202004-127397
2020
Metroplus Health Plan
HMO
Cardiac/ Circulatory Problems, Respiratory System
Inpatient Hospital
Medical necessity
Upheld
Case Summary
Diagnosis: Elevated blood pressure, chest pain, cough, body aches.
Treatment: Inpatient admission.
The insurer denied the inpatient admission. The denial is upheld.

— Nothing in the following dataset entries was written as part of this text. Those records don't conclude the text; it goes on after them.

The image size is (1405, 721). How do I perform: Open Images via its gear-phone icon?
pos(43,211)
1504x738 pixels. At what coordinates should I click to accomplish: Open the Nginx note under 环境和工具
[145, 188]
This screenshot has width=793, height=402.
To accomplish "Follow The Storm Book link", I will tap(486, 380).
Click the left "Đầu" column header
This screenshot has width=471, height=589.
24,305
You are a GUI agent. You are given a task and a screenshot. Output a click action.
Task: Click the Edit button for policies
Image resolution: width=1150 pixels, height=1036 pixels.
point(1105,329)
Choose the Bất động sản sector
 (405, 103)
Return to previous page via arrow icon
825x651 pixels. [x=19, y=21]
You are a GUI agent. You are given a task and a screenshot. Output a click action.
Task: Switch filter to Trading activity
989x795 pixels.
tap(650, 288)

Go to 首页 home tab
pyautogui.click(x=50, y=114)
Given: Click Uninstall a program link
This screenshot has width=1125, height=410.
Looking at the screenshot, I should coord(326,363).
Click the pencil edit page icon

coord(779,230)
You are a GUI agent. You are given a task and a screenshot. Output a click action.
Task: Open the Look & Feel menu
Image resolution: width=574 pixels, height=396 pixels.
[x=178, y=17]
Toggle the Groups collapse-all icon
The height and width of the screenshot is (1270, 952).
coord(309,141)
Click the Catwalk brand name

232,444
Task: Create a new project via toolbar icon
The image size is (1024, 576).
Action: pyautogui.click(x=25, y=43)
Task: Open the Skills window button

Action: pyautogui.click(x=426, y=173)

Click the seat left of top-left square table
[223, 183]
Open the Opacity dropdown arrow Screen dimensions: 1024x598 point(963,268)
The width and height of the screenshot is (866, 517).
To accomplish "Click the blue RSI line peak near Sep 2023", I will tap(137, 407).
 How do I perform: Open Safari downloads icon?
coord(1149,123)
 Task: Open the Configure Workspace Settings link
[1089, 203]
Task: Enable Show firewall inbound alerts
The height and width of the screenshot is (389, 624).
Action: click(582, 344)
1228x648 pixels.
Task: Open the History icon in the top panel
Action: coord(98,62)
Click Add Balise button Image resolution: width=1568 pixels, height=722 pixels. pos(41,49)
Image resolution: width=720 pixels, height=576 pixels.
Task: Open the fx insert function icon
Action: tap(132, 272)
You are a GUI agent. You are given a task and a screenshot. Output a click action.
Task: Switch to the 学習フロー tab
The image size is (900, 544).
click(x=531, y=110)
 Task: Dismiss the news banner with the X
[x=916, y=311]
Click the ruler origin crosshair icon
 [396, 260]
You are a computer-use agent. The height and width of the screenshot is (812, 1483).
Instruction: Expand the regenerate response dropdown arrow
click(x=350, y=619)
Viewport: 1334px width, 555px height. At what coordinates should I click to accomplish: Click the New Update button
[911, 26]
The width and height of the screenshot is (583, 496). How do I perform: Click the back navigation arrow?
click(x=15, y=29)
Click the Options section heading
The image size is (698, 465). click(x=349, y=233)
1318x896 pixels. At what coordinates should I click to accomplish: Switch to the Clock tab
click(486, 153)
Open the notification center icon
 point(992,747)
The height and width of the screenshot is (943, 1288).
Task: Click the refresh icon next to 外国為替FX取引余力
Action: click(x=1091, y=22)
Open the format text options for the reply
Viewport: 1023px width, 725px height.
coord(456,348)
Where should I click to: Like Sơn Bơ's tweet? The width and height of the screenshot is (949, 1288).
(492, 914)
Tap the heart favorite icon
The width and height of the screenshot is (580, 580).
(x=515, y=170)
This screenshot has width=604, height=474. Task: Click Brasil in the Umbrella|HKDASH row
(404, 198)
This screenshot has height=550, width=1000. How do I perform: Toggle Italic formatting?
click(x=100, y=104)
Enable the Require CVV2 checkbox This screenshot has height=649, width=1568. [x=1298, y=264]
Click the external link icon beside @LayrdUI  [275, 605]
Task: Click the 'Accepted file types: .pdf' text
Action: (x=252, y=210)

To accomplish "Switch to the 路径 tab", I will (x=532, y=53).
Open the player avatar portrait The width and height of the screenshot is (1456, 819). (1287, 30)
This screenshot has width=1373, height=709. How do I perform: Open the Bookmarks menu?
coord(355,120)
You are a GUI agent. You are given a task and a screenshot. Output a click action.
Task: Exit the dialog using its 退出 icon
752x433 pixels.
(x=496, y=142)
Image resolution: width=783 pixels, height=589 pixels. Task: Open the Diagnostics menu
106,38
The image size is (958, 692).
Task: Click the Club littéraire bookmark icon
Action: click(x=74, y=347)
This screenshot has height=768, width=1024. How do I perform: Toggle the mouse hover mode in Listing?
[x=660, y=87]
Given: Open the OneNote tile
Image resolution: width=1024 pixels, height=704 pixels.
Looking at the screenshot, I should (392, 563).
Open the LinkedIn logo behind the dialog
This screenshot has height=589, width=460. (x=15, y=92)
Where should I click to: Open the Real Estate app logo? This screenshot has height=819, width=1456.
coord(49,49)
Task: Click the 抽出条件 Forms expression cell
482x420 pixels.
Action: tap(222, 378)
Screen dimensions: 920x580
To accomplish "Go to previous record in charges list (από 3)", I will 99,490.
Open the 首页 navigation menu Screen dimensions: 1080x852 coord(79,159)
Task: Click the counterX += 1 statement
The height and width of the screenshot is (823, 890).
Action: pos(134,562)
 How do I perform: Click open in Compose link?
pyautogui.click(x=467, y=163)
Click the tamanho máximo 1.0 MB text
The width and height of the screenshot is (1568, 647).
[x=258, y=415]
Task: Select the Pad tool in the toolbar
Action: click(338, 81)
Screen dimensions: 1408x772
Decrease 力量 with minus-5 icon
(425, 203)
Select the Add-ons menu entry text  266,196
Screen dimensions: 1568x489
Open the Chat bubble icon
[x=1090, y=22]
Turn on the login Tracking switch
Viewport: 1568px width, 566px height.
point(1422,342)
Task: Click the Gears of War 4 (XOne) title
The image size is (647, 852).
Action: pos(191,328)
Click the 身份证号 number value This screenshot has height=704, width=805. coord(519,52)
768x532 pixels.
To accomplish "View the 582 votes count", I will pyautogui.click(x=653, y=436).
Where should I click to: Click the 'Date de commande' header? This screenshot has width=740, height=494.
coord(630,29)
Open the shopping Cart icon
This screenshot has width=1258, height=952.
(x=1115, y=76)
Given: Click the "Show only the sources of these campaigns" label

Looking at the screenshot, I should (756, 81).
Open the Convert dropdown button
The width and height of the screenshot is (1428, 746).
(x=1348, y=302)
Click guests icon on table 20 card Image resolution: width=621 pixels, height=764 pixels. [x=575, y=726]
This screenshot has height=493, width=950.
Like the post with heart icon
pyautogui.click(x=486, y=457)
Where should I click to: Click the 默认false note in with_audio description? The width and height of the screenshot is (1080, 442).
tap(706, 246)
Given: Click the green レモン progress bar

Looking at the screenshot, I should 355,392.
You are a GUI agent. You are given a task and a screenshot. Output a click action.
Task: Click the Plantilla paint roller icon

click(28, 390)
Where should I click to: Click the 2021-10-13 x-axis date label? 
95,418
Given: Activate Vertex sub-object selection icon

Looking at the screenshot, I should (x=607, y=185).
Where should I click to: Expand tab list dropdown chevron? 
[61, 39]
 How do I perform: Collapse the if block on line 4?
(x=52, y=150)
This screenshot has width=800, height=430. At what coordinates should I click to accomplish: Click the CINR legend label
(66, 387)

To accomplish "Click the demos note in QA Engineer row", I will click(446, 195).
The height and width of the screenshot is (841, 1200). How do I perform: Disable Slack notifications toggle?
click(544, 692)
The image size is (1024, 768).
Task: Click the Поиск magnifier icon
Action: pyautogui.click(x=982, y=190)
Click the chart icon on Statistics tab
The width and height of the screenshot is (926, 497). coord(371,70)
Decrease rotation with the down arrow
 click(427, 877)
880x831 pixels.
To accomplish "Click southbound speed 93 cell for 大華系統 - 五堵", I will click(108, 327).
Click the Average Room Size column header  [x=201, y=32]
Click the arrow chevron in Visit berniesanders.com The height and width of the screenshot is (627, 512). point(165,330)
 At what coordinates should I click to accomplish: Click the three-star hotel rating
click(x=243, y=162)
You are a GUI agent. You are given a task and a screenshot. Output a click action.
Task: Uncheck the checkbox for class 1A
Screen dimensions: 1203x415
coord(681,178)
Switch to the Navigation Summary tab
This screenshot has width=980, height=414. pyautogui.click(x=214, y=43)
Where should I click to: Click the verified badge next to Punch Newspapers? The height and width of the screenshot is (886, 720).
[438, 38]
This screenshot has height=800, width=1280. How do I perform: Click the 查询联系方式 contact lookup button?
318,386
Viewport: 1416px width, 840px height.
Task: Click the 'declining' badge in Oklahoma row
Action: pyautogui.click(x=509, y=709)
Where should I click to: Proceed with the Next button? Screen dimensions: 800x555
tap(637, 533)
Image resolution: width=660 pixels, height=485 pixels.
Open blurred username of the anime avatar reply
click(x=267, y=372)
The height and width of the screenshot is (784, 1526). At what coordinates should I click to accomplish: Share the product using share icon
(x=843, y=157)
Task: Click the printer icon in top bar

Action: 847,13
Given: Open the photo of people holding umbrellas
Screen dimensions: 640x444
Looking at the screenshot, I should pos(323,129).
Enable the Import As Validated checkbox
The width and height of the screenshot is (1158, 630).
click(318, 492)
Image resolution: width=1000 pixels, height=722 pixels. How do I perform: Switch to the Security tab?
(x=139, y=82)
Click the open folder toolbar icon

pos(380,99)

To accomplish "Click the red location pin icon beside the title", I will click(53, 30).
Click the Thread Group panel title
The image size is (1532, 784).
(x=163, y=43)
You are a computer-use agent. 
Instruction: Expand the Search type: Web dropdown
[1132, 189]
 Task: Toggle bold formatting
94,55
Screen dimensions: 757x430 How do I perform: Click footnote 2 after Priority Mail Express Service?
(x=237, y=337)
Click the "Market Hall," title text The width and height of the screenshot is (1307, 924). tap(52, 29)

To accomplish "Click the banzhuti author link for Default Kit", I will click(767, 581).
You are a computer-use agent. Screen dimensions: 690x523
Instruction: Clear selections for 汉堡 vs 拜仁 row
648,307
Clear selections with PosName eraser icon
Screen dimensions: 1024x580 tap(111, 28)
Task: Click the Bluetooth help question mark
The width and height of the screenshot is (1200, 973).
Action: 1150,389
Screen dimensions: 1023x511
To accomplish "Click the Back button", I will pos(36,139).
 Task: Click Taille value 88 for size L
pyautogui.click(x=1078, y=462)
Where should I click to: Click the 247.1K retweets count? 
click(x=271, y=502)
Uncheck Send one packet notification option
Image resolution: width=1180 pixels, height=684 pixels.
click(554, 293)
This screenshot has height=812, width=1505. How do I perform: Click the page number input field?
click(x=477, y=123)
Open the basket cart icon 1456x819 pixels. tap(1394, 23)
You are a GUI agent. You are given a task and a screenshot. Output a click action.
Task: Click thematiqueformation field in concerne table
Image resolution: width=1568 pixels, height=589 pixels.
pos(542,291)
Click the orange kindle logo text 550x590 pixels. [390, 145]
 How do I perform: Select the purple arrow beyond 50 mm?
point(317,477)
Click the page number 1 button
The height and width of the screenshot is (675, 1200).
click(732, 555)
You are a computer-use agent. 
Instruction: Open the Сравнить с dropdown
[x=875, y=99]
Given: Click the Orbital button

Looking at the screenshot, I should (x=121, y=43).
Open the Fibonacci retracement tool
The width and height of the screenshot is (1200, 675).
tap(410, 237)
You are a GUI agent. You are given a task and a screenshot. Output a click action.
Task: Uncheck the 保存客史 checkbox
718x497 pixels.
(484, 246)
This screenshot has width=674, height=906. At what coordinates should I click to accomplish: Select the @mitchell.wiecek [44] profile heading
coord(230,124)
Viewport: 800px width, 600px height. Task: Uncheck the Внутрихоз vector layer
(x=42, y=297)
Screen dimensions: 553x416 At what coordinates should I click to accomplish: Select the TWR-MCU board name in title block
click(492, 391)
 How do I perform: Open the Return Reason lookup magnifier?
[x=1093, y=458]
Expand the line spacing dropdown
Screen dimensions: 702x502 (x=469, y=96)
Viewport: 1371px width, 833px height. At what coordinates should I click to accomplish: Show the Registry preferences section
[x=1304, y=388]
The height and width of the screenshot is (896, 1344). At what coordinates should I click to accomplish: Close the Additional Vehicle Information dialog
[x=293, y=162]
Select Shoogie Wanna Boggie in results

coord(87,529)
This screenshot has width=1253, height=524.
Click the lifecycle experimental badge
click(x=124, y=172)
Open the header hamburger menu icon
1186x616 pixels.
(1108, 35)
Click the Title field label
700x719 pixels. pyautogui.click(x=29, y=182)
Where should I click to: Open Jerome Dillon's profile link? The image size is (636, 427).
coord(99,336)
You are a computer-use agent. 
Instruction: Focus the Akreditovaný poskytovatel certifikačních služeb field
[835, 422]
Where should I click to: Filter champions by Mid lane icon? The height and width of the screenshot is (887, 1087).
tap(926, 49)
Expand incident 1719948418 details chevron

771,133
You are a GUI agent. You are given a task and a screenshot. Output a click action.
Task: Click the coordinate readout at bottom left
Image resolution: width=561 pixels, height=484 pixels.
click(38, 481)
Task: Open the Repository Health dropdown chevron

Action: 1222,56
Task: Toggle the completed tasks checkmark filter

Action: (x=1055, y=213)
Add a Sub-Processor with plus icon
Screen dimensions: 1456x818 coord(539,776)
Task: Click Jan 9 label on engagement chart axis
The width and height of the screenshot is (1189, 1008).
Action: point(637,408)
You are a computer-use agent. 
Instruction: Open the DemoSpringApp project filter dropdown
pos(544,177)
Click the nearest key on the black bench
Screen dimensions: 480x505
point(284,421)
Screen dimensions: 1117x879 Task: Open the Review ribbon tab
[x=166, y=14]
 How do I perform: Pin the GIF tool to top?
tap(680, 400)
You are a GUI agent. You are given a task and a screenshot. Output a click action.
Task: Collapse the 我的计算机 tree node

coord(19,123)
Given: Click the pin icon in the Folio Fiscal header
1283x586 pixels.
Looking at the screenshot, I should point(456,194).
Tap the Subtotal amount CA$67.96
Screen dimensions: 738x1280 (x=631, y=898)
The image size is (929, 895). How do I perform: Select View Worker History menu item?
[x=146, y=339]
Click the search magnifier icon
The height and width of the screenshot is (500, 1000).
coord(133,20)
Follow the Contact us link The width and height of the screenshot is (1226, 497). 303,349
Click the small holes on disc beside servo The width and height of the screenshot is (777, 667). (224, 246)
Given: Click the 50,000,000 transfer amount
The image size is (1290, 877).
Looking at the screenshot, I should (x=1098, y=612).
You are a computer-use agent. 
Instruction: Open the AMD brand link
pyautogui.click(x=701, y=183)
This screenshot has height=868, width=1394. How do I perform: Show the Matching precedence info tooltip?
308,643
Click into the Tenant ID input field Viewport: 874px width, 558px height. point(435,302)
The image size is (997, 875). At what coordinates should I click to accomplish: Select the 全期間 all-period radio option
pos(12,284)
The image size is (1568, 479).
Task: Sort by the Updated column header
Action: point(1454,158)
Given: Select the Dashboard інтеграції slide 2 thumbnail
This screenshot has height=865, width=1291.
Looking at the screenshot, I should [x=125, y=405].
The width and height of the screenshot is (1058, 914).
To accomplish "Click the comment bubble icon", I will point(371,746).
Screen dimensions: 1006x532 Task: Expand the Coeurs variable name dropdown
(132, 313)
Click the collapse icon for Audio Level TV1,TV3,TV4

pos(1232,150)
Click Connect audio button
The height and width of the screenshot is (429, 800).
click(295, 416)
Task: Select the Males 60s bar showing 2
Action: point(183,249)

The patient is a female with hypertension and chronic kidney disease (previous creatinines 1.4-1.5), who presented to the hospital with chest pain, cough, congestion, body aches, fatigue, and sore throat after being noted to have a blood pressure of 220/110 at an outpatient clinic. On presentation the patient complained of left-sided chest pain. Labetalol was administered in the emergency department. Labs were notable for a creatinine of 1.6. The patient was alert and oriented. A renal ultrasound demonstrated no hydronephrosis. The electrocardiogram showed sinus rhythm without acute ischemic changes, and cardiac enzymes were negative. Computed tomography of the brain demonstrated no acute process. The blood pressure was 199/116 on admission. The patient was monitored on telemetry, cardiology consulted, and oral antihypertensive agents were provided. The blood pressure improved with adjustment of oral antihypertensive agents. The urine culture grew coagulase-negative staphylococcus, which was felt to represent a contaminant.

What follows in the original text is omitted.